== Material supplied

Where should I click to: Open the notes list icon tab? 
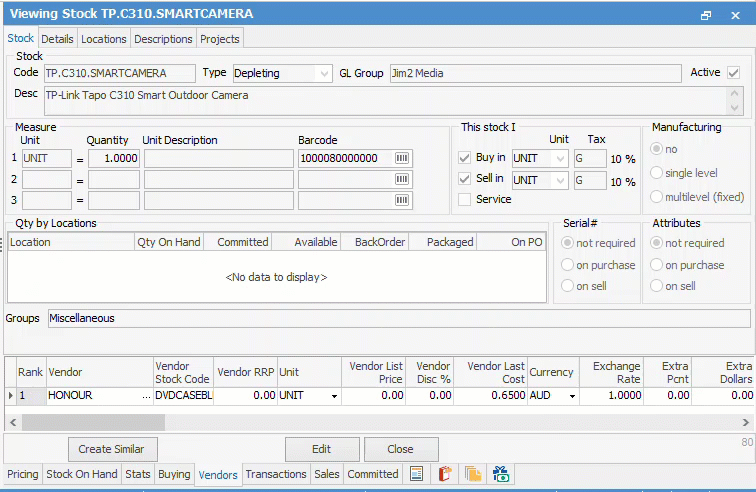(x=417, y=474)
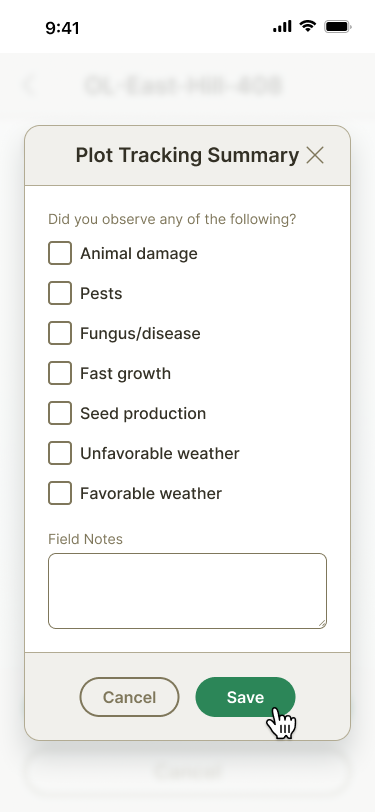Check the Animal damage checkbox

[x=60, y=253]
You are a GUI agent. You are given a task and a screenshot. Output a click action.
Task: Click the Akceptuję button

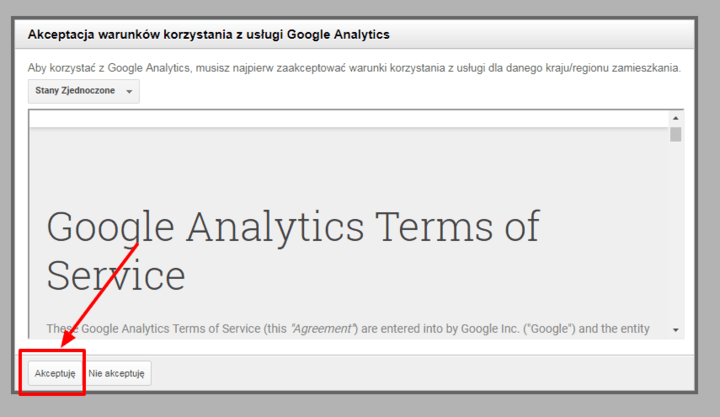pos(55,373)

====

Your assignment ->
Write out the whole listing verbatim, images excluded.

Answer for the task ->
Where should I click to: Open the notes list icon tab? 
(x=417, y=474)
Check the Animal damage checkbox

[x=60, y=253]
You are a GUI agent. You are given a task and a screenshot. Output a click action.
Task: Click the Akceptuję button

pos(55,373)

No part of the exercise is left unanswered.